Hours earlier, authorities had walked dozens of passengers — perhaps 50 — toward the plane in a part of the airport that’s restricted to government planes, including deportation flights. The passengers were wearing coloured clothing that is used in government-run shelters for migrant children.

 

The US government insists it’s reuniting the Guatemalan children with parents or guardians who sought their return. Lawyers for at least some of the minors say that’s nonsense and argue that in any event, authorities still would have to follow a legal process that they did not.

 

While Sunday’s court hearing came in a case filed in federal court in Washington, similar emergency requests were filed in other parts of the country as well. Attorneys in Arizona and Illinois asked federal judges there to block deportations of unaccompanied minors, underscoring how the fight over the government’s efforts has quickly spread.

 

The episode has raised alarms among immigrant advocates, who say it may represent a violation of federal laws designed to protect children who arrive without their parents.
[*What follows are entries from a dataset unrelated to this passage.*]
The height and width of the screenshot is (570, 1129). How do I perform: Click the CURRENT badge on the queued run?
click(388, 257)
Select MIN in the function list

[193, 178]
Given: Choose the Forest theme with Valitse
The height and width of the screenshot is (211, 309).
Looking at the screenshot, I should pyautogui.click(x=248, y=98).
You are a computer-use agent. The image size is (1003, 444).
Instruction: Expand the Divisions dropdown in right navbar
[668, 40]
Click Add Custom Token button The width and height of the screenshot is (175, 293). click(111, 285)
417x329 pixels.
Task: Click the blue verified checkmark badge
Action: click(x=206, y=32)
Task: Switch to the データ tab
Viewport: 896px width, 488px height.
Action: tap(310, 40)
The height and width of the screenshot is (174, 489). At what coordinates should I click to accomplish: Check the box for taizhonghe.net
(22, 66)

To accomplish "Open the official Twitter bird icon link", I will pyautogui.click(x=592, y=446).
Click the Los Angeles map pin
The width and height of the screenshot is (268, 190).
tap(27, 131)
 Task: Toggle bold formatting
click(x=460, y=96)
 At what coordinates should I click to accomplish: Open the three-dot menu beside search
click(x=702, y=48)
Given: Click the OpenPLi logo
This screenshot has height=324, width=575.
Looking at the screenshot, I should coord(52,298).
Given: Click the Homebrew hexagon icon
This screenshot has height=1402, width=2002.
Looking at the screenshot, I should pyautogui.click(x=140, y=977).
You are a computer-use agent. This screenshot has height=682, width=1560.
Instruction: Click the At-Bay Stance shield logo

Shaina Aber of Acacia Center for Justice, an immigrant legal defence group, said it was notified Saturday evening that an official list had been drafted with the names of Guatemalan children whom the US administration would attempt to send back to their home country. Advocates learned that the flights would leave from the Texas cities of Harlingen and El Paso, Aber said.

 

She said she’d heard that federal Immigration and Customs Enforcement officials “were still taking the children,” having not gotten any guidance about the court order.

The Department of Homeland Security, Immigration and Customs Enforcement and the Department of Health and Human Services did not immediately respond to requests for comment on Sunday.

The Trump administration is planning to remove nearly 700 Guatemalan children who arrived in the US unaccompanied, according to a letter sent Friday by Senator Ron Wyden of Oregon. The Guatemalan government has said it is ready to take them in.

It is another step in the Trump administration’s sweeping immigration enforcement efforts, which include plans to send a surge of officers to Chicago for an immigration crackdown, ramping up deportations and ending protections for people who have had permission to live and work in the United States.

Lawyers for the Guatemalan children said the US government doesn’t have the authority to remove the youngsters and is depriving them of due process by preventing them from pursuing asylum claims or immigration relief. Many have active cases in immigration courts, according to the attorneys’ court filing in Washington.

 

Although the children are supposed to be in the care and custody of the Office of Refugee Resettlement, the government is “illegally transferring them to Immigration and Customs Enforcement custody to put them on flights to Guatemala, where they may face abuse, neglect, persecution, or torture,” argues the filing by attorneys with the Young Center for Immigrant Children’s Rights and the National Immigration Law Center.

 

Guatemalan Foreign Affairs Minister Carlos Martínez said Friday that the government has told the US it is willing to receive hundreds of Guatemalan minors who arrived in the US unaccompanied and are being held in government facilities.

 

Guatemala is particularly concerned about minors who could pass age limits for the children’s facilities and be sent to adult detention centres, he said.

 

President Bernardo Arévalo has said that his government has a moral and legal obligation to advocate for the children. His comments came days after US Homeland Security Secretary Kristi Noem visited Guatemala.